With online gaming loyalty programs, platforms such as Aspers Casino, offer VIP perks and promotions such as special access to the ‘slot of the month’, and have also put in place different stages of VIP levels, depending on your input. If customers particularly favor a certain game, such as the popular Starburst slot game, for example, the bonuses and perks reward this loyalty and maintain high levels of consumer satisfaction and engagement. Again, your savings really depend on how much you use the service in question. However, The North Face’s scheme has certainly increased customer engagement and is highly praised by many online review sites.
It’s impossible to talk about loyalty cards and schemes without mentioning supermarkets; after all, they are the most likely to be central to a consumer’s lifestyle than any other.
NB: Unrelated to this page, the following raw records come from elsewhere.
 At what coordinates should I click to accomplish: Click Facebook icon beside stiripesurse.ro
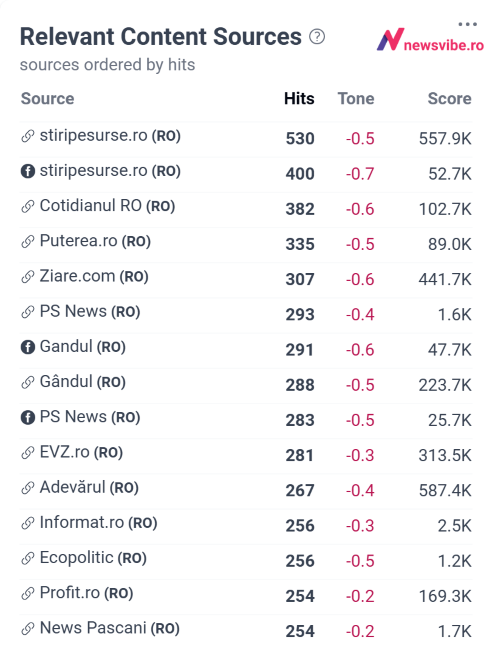[x=28, y=171]
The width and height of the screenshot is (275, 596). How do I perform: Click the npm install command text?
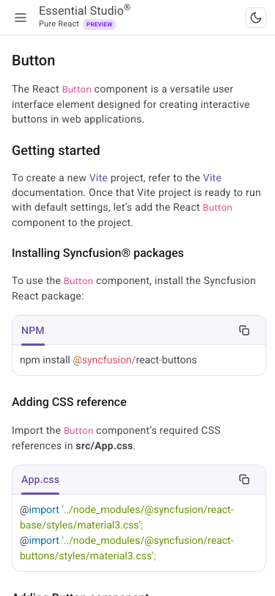point(109,360)
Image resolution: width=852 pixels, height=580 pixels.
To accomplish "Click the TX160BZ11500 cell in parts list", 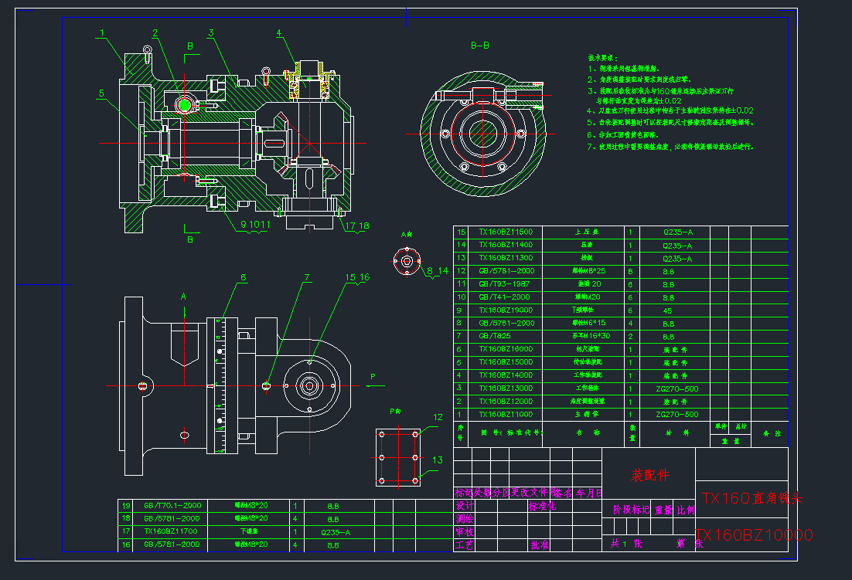I will point(506,232).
With so many factors to consider, analysis of supermarket loyalty schemes is tough. Special deals and offers within the supermarket industry are transient, and this can have a massive effect on where people choose to do their shopping from one week to the next. Consumer magazine Which? has done a number of studies relating to the relative cost of shopping at ASDA or Tesco (formerly Fresh & Easy in the U.S. – remember them?) for example. With this information, the different loyalty schemes and cards can be factored in to assess their worth to each individual customer.
If you’re looking to save money then loyalty schemes and cards pale in comparison to shopping around for good deals. At the end of the day, it’s worth having a loyalty card as long as you don’t mind handing over your data to “the man”. A loyalty card or scheme should never be your sole reason for shopping in one specific place – but for now, at least, they do have a place within the consumer landscape.